Making decisions is something we all do every day. Some decisions have little or no impact on others and the ramifications of a poor decision are negligible. On the other hand, many decisions we make either in our personal lives or working lives can have a great impact on others and considerable consequences. How we go about making decisions is worth considering.
Working in the employment sector I often take job briefs from panic stricken clients wanting to clone the person who just resigned. “I want another Jenny”. Often there is little or no thought given to what they really want in context of the current and future state of the work environment and the skills required to thrive both in the here and now and into the future. Instead the immediate reaction is to clone the skills that worked well in the past. Recruitment is not an inexpensive exercise, so getting it right is important for any hiring manager and requires deliberate thought.
I’ve recently been reading several papers, blogs and articles on Critical Thinking which I find genuinely interesting because it has made me stop and consider my own bias, the way I define situations and the emotions I feel that are driven from my thinking.

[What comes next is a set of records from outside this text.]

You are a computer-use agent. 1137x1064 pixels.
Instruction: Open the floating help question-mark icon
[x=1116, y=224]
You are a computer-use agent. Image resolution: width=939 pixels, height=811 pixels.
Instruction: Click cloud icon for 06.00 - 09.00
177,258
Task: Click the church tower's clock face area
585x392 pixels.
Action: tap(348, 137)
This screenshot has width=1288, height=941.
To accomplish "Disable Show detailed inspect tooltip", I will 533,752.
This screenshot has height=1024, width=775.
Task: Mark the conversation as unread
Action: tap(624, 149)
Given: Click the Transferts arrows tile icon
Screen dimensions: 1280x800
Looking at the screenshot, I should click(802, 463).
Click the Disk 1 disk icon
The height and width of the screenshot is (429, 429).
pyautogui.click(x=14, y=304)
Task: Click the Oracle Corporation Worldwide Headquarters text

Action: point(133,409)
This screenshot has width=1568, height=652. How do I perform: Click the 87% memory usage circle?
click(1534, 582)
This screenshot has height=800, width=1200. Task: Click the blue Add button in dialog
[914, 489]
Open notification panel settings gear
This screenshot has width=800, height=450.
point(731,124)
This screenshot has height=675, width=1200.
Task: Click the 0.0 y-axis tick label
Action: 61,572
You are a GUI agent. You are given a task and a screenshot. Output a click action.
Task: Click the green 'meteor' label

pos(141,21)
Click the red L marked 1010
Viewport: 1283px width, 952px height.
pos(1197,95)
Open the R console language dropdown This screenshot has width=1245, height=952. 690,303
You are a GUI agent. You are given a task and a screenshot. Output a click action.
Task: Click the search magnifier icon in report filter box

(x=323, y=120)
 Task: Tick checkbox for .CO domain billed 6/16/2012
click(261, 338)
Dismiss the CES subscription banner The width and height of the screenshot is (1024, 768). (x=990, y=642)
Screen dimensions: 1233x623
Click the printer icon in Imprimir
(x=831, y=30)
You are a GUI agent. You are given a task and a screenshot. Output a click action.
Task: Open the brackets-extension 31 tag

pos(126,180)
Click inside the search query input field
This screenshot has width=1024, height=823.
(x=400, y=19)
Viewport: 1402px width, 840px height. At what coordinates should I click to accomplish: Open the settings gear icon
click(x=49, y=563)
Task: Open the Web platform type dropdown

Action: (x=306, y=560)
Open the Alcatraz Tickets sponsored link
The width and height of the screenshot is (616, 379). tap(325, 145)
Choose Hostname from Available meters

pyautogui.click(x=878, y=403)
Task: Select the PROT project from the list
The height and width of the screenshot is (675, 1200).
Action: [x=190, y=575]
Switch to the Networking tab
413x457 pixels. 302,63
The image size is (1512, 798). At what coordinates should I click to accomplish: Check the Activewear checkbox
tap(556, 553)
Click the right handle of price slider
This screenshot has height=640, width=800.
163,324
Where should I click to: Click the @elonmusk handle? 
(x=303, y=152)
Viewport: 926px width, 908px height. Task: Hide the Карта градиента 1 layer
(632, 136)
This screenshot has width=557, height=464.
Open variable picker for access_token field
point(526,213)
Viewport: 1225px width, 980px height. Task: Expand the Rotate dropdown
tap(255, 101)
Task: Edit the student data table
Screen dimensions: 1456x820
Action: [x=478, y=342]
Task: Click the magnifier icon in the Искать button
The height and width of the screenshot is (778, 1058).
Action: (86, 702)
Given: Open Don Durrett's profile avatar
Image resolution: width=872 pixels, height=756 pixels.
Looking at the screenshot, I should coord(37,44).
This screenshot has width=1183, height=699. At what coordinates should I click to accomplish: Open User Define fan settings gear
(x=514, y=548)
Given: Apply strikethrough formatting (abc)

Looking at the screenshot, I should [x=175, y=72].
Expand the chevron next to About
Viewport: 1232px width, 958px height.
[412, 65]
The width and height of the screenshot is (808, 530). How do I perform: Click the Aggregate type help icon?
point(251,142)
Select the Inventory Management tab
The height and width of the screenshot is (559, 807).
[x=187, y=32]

According to Beyer (1995) Critical Thinking means making clear, reasoned judgements. While in the process of critical thinking, your thoughts should be reasoned and well thought out and judged. The University of Canberra states it this way, “When you are thinking critically, you are not just thinking passively and accepting everything you see and hear. You are thinking actively. You are asking questions about what you see and hear, evaluating, categorising, and finding relationships”.
What’s the benefit?
Developing skills in critical thinking has a range of benefits and ultimately may lead to consistently higher performance because you seek relevant and up to date information to help you look beyond conventional solutions and look for new ideas to address problems. Rather than making rash, heat of the moment decisions that may have detrimental unintended consequences, critical thinking techniques provide you with the tools to identify opportunities and threats that may result following various courses of action. As such, detrimental consequences are considered and remedies can be applied to address them quickly.
Applying critical thinking skills allows you to identify and evaluate other people’s points of view; see beyond the surface; draw conclusions based on sound evidence and reasonable assumptions; and communicate your decision with clarity in a way that convinces others that this is the correct course of action.
Why I bought a horse
Last year I joined in with some mates and bought a small share in a racehorse. What was I thinking? Was my decision reasoned and well thought out? Not really. However I’m going to draw a very long bow and suggest that I did, in fact, engage a critical thinking strategy. The Foundation for Critical Thinking highlights nine strategies to improve your critical thinking and I believe (although this could be my own bias kicking in right now), that I deployed strategy number nine. That is, “analyse group influences on your life”. When presented with the opportunity by my mates to buy a share of a racehorse, I analysed the group influence and chose to accept it and go with it. And after three race wins and several fun days at the track with good mates, I’m pretty happy with my decision!
Saying no to a client
Many years ago when the employment market was booming and Australia’s unemployment rate was at a record low, the services of our recruitment division were in extremely high demand. My team was working at capacity with our consultant productivity at an all-time high. The market was going crazy and it seemed like job orders were flying in the door.
This was something I hadn’t experienced before and the idea of saying no to a client who wanted to give me a new job order went against the grain of my training and past experiences. However, it was clear to me that the taking on this new order at a time where we were bursting at the seams was not the right thing to do.
Although it went against my instincts, I decided to redefine the way I viewed the situation. Instead of an automatic response of accepting any new assignment, I reviewed our team workload and determined that taking another order at that time would led to a poor outcome for both the client and us.
Following reasoned thought, I thanked the client for the opportunity but politely declined the offer to work on that assignment.
Improving your critical thinking
Of the nine strategies from The Foundation for Critical Thinking that I came across, the one that resonated with me the most was:
Use ‘wasted’ time – ask yourself:
“Did I do anything today to further my long-term goals?”
“If I repeated today what would I do differently and why?”
Critical thinking in the workplace is a great skill to have, but it doesn’t come easily for many people. Some prefer to make decisions based on emotion, or make decisions to appease others and maintain the status quo and I have no doubt there are occasions when this may well be the best way to go. However having the tools to stop, think, analyse and make rational, well considered decisions is a great asset for anyone. How do you make decisions?